The “Fire” I now see it everywhere I look, and within everything I see.  It burns with divine energy, a powerful manifestation of You within me.  And now I see the power of You move through all things.  Good, bad, happy, or mad, there You are, to remind me that I am on the right path, after all I am still breathing.

This “Fire” it burns different within all souls, with its different aromatics of love and faith, like varietal perfumes that blend with the beauty of You.  This is how You move through the infinite variety of beings, as they manifest You however You choose within them.  These words that follow from Your scripted garden are the words that You have chosen to move through me beneath this beautiful twilight.

When he balanced the foundations of the earth;  I was with him forming all things and was delighted every day, playing before him at all times;  Playing in the world and my delights were to be with the children of men.

Proverbs 8 : 29-31

You are not just the “Fire” or the combination of any of the other elements for that matter.  You are the energy that works through the world by showing itself, much like a child’s endless energy.

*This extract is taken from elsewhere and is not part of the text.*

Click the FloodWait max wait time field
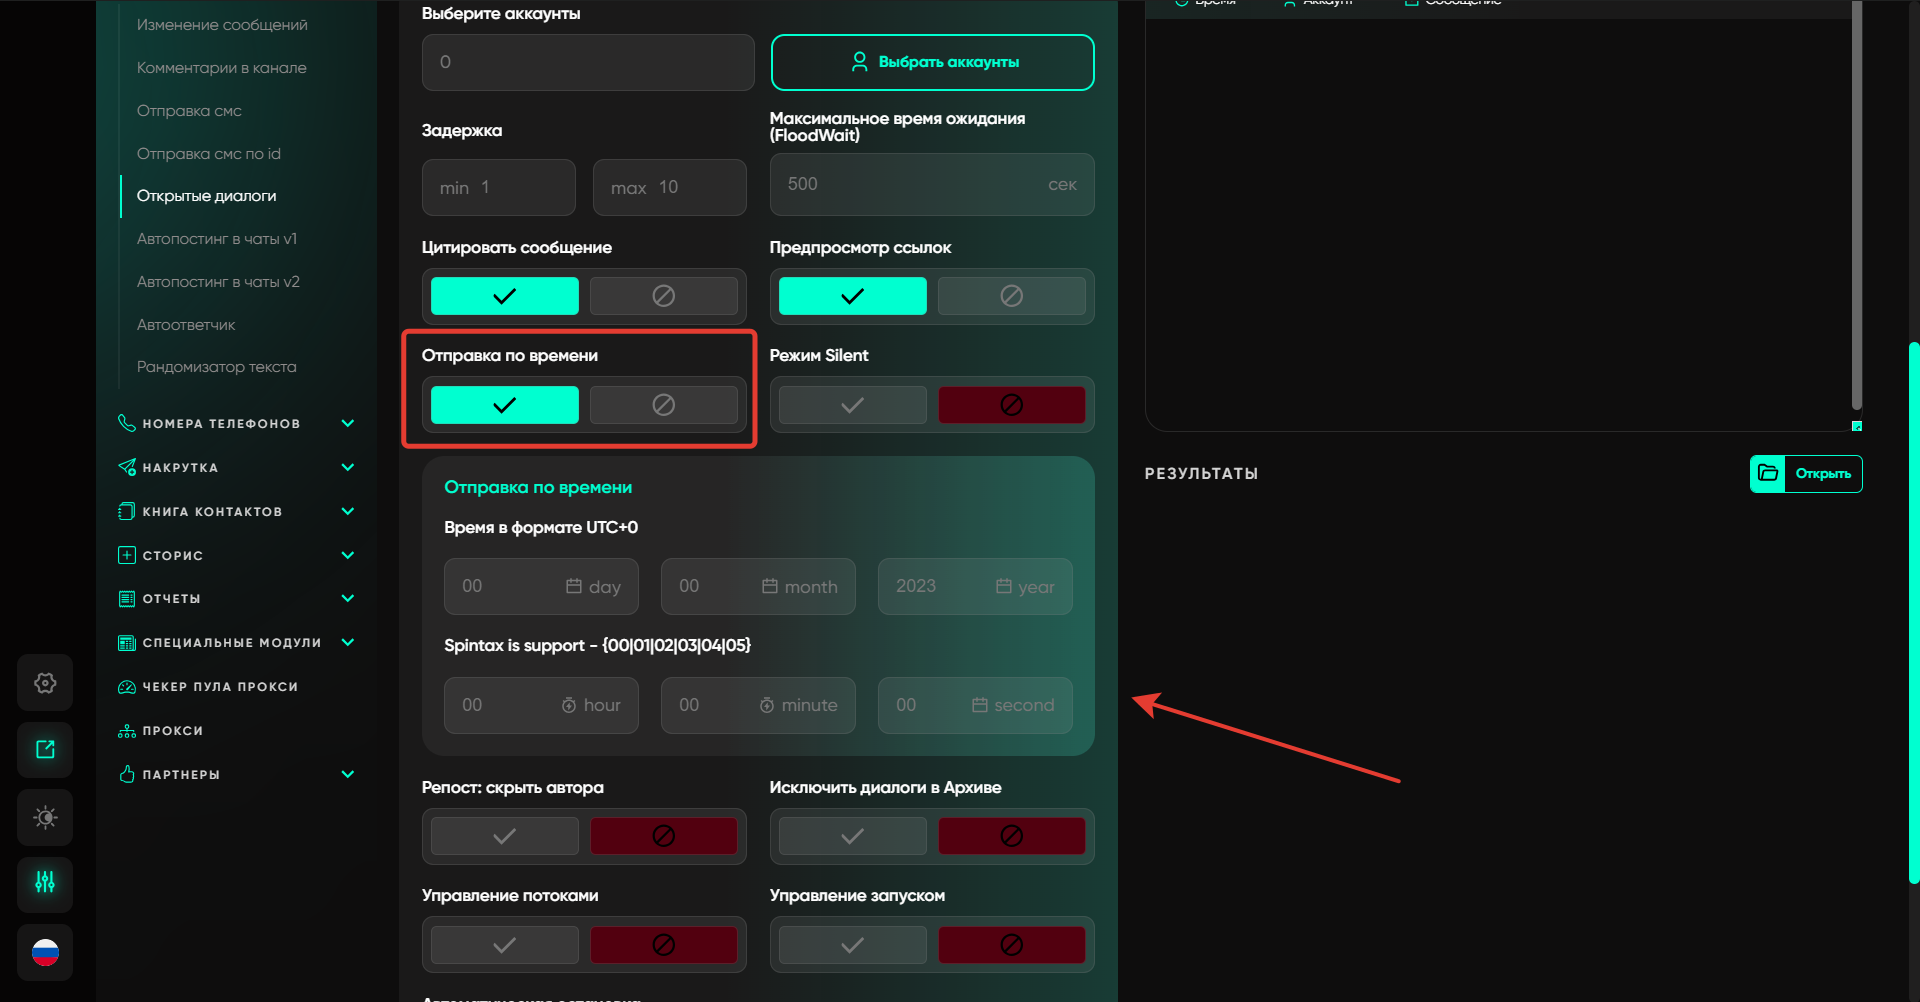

Then you seek to hide in the “nature” of all things with Your wisdom.  This wisdom isn’t so much “at work” in nature, but is rather “in play” throughout the wilderness of us all.

“Time is a child playing draughts. The power of a King is a child’s”

-Heraclitus

This reference to a child playing the game of draughts is a metaphor for the flow of Your wisdom through us.  The understanding that Your cosmic wisdom is always in a constant state of becoming and change—like a child playing in this world—and this cosmic interplay of elements in its state of constant dynamic flux is the true expression of Divine Law. The hidden harmony with its unity—is what keeps everything in balance in the midst of conflict and movement.

True wisdom must grasp upon the very movement itself, and infiltrate the thought within this dynamic harmony of Your Love moving through us.  If wisdom is one thing—it is to know the thought by which all things are steered through all things through the love of You.  It is in these beautiful and lost scripted words of Yours below that these fragmentary thoughts of mine shall complete today’s puzzle.  Let us introduce you to the Book of Wisdom.

And all such things as are hid and not foreseen, I have learned:  for wisdom, which is the worker of all things, has taught me.

For in her is the spirit of understanding: holy, one, manifold, subtle, eloquent, active, undefiled, sure, sweet, loving that which is good, quick, which nothing hinders, beneficent.

Gentle, kind, steadfast, assured, secure, having all power, overseeing all things, and containing all spirits, intelligible, pure, and again subtle.

For wisdom is more active than all active things: and reaches everywhere by reason of her purity.

For she is a vapor of the power of God, and a certain pure emanation of the glory of the almighty God: and therefore no defiled thing cometh into her.

For she is the brightness of eternal light, and the unspotted mirror of God’s majesty, and the image of His goodness.

Wisdom 7 : 21-26

It is through these words that I feel the Presence of You moving through me like never before.  Wisdom—it is a metaphor that looms of woman, the nurturer of all knowledge, the Mother of all men, and the purity of all that is divine.  It is from the time Your seed is planted within the womb, and through childhood, through adolescence and now adulthood, the answer has always rested within the motherly Love that reigns in all women.

Your Presence, I feel it stronger than ever in this precise moment, as sure as these hands are shaking with vibration, they manage to merge with the redemption and divinity of Your wisdom.  I feel an attunement within me never felt before, and it feels whole.

At my side the wolf, he paces with patience, held by a leash tied to Heaven above—his whispered howl echoes through my entirety.  The moon it glows full, raindrops fall upon my soul, showing a path laden with spiritual goodness.  One that I have long aimed to ramble about.  This wilderness is about to get wild.